▶ Given task: Set down every line of the entries below word for word, but leave the pictures out.

▶ Data extract:
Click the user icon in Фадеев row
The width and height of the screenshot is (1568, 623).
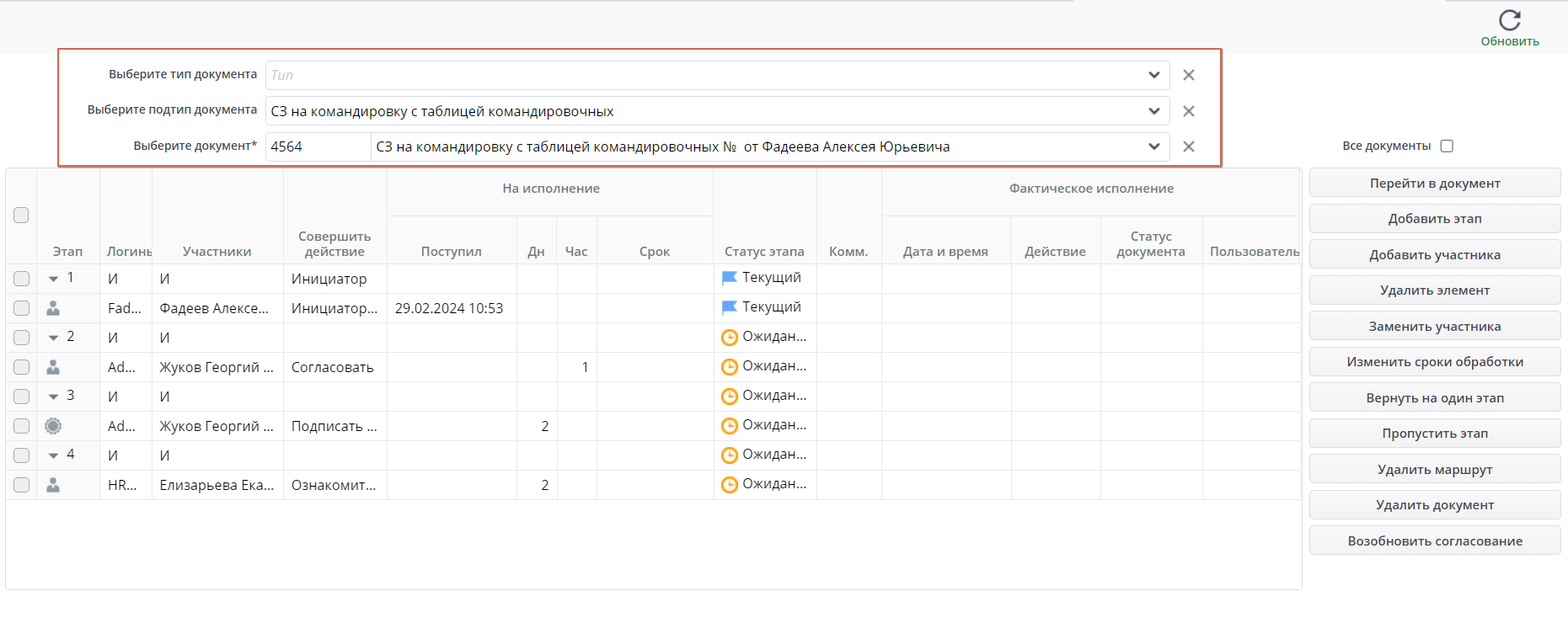[x=53, y=308]
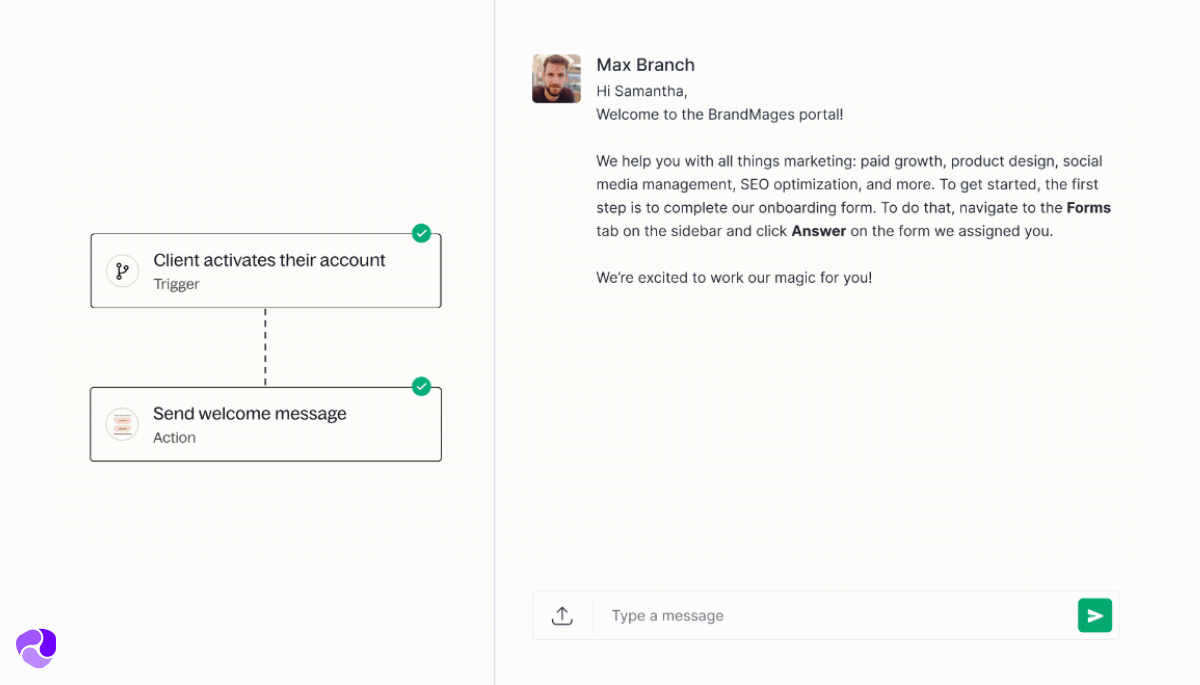The image size is (1200, 685).
Task: Select the branch trigger icon on the Trigger node
Action: tap(122, 270)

▶ Written response:
Click the user icon in Фадеев row
The width and height of the screenshot is (1568, 623).
[x=53, y=308]
The image size is (1200, 685).
Task: Select the branch trigger icon on the Trigger node
Action: tap(122, 270)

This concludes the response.